TASK INPUT START
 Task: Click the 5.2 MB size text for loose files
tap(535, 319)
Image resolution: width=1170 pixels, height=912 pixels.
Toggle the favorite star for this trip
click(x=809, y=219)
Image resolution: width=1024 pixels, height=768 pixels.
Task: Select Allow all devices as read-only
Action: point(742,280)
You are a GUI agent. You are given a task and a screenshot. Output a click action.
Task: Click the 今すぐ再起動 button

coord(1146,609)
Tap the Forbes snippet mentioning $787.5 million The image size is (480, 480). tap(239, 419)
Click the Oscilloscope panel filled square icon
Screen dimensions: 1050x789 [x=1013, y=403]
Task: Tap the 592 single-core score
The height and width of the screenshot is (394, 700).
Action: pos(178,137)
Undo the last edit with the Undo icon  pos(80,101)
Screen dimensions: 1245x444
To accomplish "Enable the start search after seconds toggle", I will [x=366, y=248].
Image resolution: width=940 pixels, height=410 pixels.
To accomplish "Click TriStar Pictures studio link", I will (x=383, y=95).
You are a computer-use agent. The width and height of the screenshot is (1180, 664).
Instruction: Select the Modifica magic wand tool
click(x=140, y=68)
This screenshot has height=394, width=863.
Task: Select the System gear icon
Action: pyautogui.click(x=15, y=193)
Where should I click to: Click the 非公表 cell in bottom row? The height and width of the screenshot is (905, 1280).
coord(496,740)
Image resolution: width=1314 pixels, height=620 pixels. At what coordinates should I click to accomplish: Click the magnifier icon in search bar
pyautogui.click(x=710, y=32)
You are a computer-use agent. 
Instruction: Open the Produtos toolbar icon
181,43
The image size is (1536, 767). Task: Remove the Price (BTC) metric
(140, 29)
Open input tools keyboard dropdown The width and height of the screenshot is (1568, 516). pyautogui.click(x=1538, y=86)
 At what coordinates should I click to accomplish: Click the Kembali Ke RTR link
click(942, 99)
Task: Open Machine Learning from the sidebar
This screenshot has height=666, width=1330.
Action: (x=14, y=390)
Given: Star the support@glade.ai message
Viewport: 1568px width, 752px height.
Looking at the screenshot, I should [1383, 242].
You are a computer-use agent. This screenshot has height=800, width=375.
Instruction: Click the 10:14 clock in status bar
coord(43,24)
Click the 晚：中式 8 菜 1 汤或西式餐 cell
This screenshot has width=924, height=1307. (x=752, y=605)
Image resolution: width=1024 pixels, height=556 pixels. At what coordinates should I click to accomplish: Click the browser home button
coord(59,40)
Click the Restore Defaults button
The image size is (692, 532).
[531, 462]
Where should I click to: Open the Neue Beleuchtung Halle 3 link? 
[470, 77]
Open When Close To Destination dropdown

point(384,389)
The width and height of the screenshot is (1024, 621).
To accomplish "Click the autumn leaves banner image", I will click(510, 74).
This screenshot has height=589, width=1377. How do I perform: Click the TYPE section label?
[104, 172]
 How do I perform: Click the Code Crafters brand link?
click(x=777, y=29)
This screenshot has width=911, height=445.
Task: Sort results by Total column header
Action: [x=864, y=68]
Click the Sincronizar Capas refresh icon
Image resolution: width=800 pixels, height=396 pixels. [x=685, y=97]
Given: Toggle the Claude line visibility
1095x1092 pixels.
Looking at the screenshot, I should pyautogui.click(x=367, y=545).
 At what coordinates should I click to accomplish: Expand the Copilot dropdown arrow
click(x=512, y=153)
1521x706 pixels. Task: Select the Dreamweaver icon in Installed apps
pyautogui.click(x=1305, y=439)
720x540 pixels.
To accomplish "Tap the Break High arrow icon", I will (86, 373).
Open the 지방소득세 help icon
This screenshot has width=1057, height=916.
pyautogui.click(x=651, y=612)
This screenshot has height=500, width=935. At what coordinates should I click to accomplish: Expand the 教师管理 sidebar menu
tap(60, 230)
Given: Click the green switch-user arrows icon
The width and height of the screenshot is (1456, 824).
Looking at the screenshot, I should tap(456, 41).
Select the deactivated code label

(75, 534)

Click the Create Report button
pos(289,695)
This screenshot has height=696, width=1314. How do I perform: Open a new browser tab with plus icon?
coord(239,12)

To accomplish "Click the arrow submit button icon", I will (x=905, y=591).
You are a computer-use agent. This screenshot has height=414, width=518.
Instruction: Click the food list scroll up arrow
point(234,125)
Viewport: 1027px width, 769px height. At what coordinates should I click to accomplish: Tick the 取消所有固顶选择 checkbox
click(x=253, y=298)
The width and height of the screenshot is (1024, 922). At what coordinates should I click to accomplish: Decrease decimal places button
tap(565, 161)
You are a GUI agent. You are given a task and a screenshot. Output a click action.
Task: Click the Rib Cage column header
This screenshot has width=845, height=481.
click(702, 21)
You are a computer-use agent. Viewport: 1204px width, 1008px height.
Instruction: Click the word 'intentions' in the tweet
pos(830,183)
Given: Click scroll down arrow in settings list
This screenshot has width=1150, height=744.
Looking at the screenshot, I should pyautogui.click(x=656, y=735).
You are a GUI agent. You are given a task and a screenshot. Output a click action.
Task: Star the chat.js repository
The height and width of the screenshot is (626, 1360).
TASK INPUT END
- WHAT YOU NEED TO DO
Print out all of the data above word for word.

- SOLUTION TO THE PROBLEM
 Task: Click the 5.2 MB size text for loose files
tap(535, 319)
Image resolution: width=1170 pixels, height=912 pixels.
Toggle the favorite star for this trip
click(x=809, y=219)
Image resolution: width=1024 pixels, height=768 pixels.
Task: Select Allow all devices as read-only
Action: point(742,280)
You are a GUI agent. You are given a task and a screenshot. Output a click action.
Task: Click the 今すぐ再起動 button

coord(1146,609)
Tap the Forbes snippet mentioning $787.5 million The image size is (480, 480). tap(239, 419)
Click the Oscilloscope panel filled square icon
Screen dimensions: 1050x789 [x=1013, y=403]
Task: Tap the 592 single-core score
The height and width of the screenshot is (394, 700).
Action: pos(178,137)
Undo the last edit with the Undo icon  pos(80,101)
Screen dimensions: 1245x444
To accomplish "Enable the start search after seconds toggle", I will [x=366, y=248].
Image resolution: width=940 pixels, height=410 pixels.
To accomplish "Click TriStar Pictures studio link", I will (x=383, y=95).
You are a computer-use agent. The width and height of the screenshot is (1180, 664).
Instruction: Select the Modifica magic wand tool
click(x=140, y=68)
This screenshot has height=394, width=863.
Task: Select the System gear icon
Action: pyautogui.click(x=15, y=193)
Where should I click to: Click the 非公表 cell in bottom row? The height and width of the screenshot is (905, 1280).
coord(496,740)
Image resolution: width=1314 pixels, height=620 pixels. At what coordinates should I click to accomplish: Click the magnifier icon in search bar
pyautogui.click(x=710, y=32)
You are a computer-use agent. 
Instruction: Open the Produtos toolbar icon
181,43
The image size is (1536, 767). Task: Remove the Price (BTC) metric
(140, 29)
Open input tools keyboard dropdown The width and height of the screenshot is (1568, 516). pyautogui.click(x=1538, y=86)
 At what coordinates should I click to accomplish: Click the Kembali Ke RTR link
click(942, 99)
Task: Open Machine Learning from the sidebar
This screenshot has height=666, width=1330.
Action: (x=14, y=390)
Given: Star the support@glade.ai message
Viewport: 1568px width, 752px height.
Looking at the screenshot, I should [1383, 242].
You are a computer-use agent. This screenshot has height=800, width=375.
Instruction: Click the 10:14 clock in status bar
coord(43,24)
Click the 晚：中式 8 菜 1 汤或西式餐 cell
This screenshot has width=924, height=1307. (x=752, y=605)
Image resolution: width=1024 pixels, height=556 pixels. At what coordinates should I click to accomplish: Click the browser home button
coord(59,40)
Click the Restore Defaults button
The image size is (692, 532).
[531, 462]
Where should I click to: Open the Neue Beleuchtung Halle 3 link? 
[470, 77]
Open When Close To Destination dropdown

point(384,389)
The width and height of the screenshot is (1024, 621).
To accomplish "Click the autumn leaves banner image", I will click(510, 74).
This screenshot has height=589, width=1377. How do I perform: Click the TYPE section label?
[104, 172]
 How do I perform: Click the Code Crafters brand link?
click(x=777, y=29)
This screenshot has width=911, height=445.
Task: Sort results by Total column header
Action: [x=864, y=68]
Click the Sincronizar Capas refresh icon
Image resolution: width=800 pixels, height=396 pixels. [x=685, y=97]
Given: Toggle the Claude line visibility
1095x1092 pixels.
Looking at the screenshot, I should pyautogui.click(x=367, y=545).
 At what coordinates should I click to accomplish: Expand the Copilot dropdown arrow
click(x=512, y=153)
1521x706 pixels. Task: Select the Dreamweaver icon in Installed apps
pyautogui.click(x=1305, y=439)
720x540 pixels.
To accomplish "Tap the Break High arrow icon", I will (86, 373).
Open the 지방소득세 help icon
This screenshot has width=1057, height=916.
pyautogui.click(x=651, y=612)
This screenshot has height=500, width=935. At what coordinates should I click to accomplish: Expand the 教师管理 sidebar menu
tap(60, 230)
Given: Click the green switch-user arrows icon
The width and height of the screenshot is (1456, 824).
Looking at the screenshot, I should tap(456, 41).
Select the deactivated code label

(75, 534)

Click the Create Report button
pos(289,695)
This screenshot has height=696, width=1314. How do I perform: Open a new browser tab with plus icon?
coord(239,12)

To accomplish "Click the arrow submit button icon", I will (x=905, y=591).
You are a computer-use agent. This screenshot has height=414, width=518.
Instruction: Click the food list scroll up arrow
point(234,125)
Viewport: 1027px width, 769px height. At what coordinates should I click to accomplish: Tick the 取消所有固顶选择 checkbox
click(x=253, y=298)
The width and height of the screenshot is (1024, 922). At what coordinates should I click to accomplish: Decrease decimal places button
tap(565, 161)
You are a GUI agent. You are given a task and a screenshot. Output a click action.
Task: Click the Rib Cage column header
This screenshot has width=845, height=481.
click(702, 21)
You are a computer-use agent. Viewport: 1204px width, 1008px height.
Instruction: Click the word 'intentions' in the tweet
pos(830,183)
Given: Click scroll down arrow in settings list
This screenshot has width=1150, height=744.
Looking at the screenshot, I should pyautogui.click(x=656, y=735).
You are a GUI agent. You are given a task and a screenshot. Output a click action.
Task: Star the chat.js repository
The height and width of the screenshot is (626, 1360).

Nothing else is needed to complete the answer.